[Bug tree-optimization/84114] global reassociation pass prevents fma usage, generates slower code

wdijkstr at arm dot com gcc-bugzilla@gcc.gnu.org
Sat Feb 10 18:38:00 GMT 2018


https://gcc.gnu.org/bugzilla/show_bug.cgi?id=84114

--- Comment #3 from Wilco <wdijkstr at arm dot com> ---
(In reply to Richard Biener from comment #1)
> This is probably related to targetm.sched.reassociation_width where reassoc
> will widen a PLUS chain so several instructions will be executable in
> parallel
> without dependences.  Thus, (x + (y + (z + w))) -> (x + y) + (z + w).  When
> all of them are fed by multiplications this goes from four fmas to two.
> 
> It's basically a target request we honor so it works as designed.
> 
> At some point I thought about integrating FMA detection with reassociation.
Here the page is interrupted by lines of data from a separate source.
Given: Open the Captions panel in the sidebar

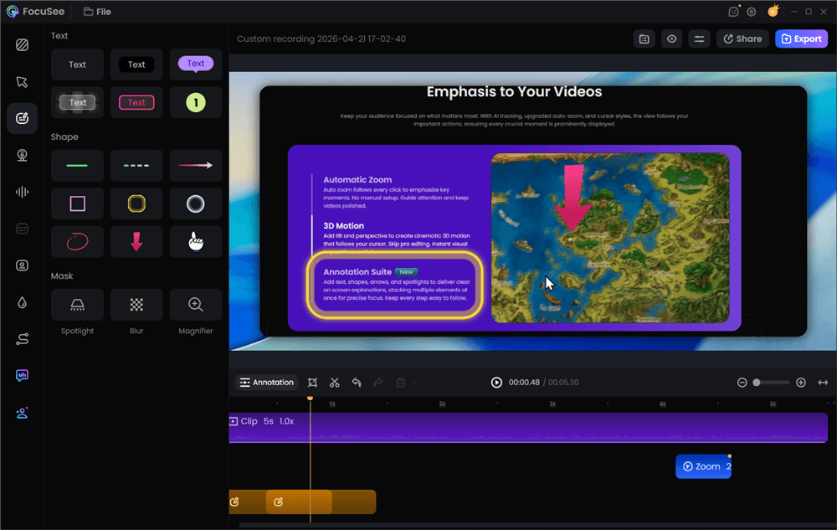Looking at the screenshot, I should pos(22,228).
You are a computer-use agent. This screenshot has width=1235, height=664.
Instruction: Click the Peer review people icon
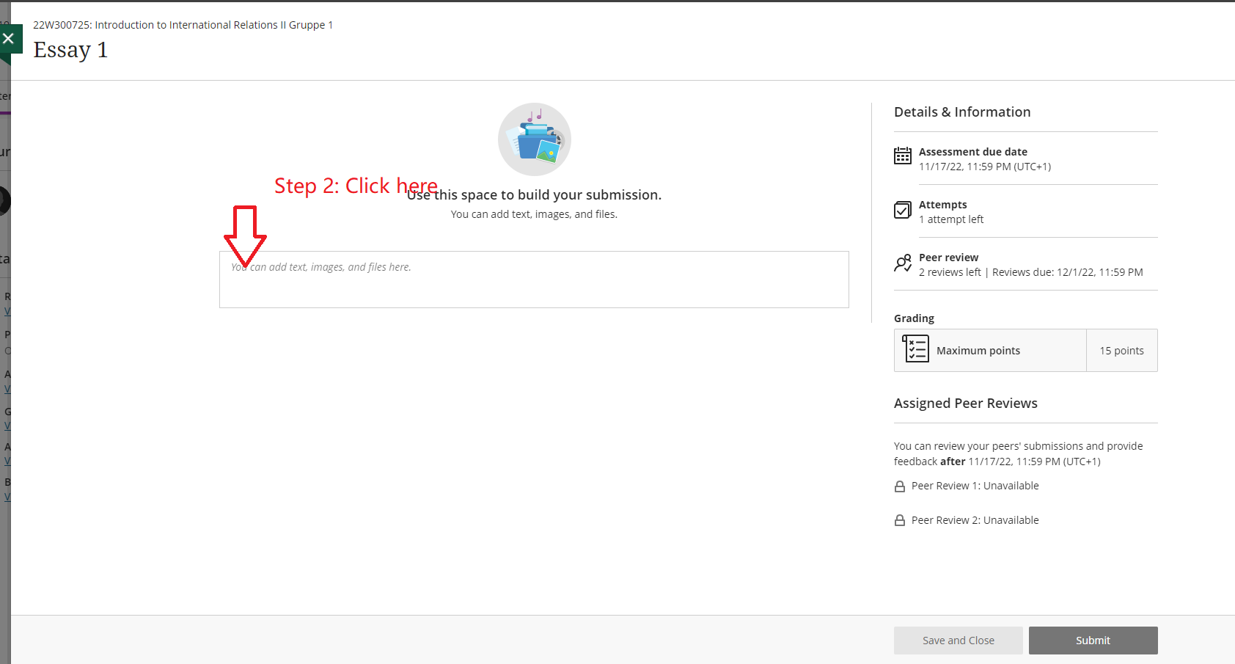pos(902,263)
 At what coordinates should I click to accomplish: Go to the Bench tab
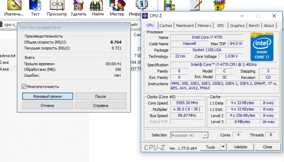(254, 25)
It should understand FMA indeed, A*B + p[0] + C*D + p[1] + E*F + p[2] can
become(((p[0] + p[1] + p[2]) + A*B) + C*D) + E*F. 

Also we're missing a reassociation depth parameter. You need to be able to
specify how long a chain needs to be before it is worth splitting - the example
shows a chain of 5 FMAs is not worth splitting since FMA latency on modern
cores is low, but if these were integer operations (not MADD) then the chain
should be split.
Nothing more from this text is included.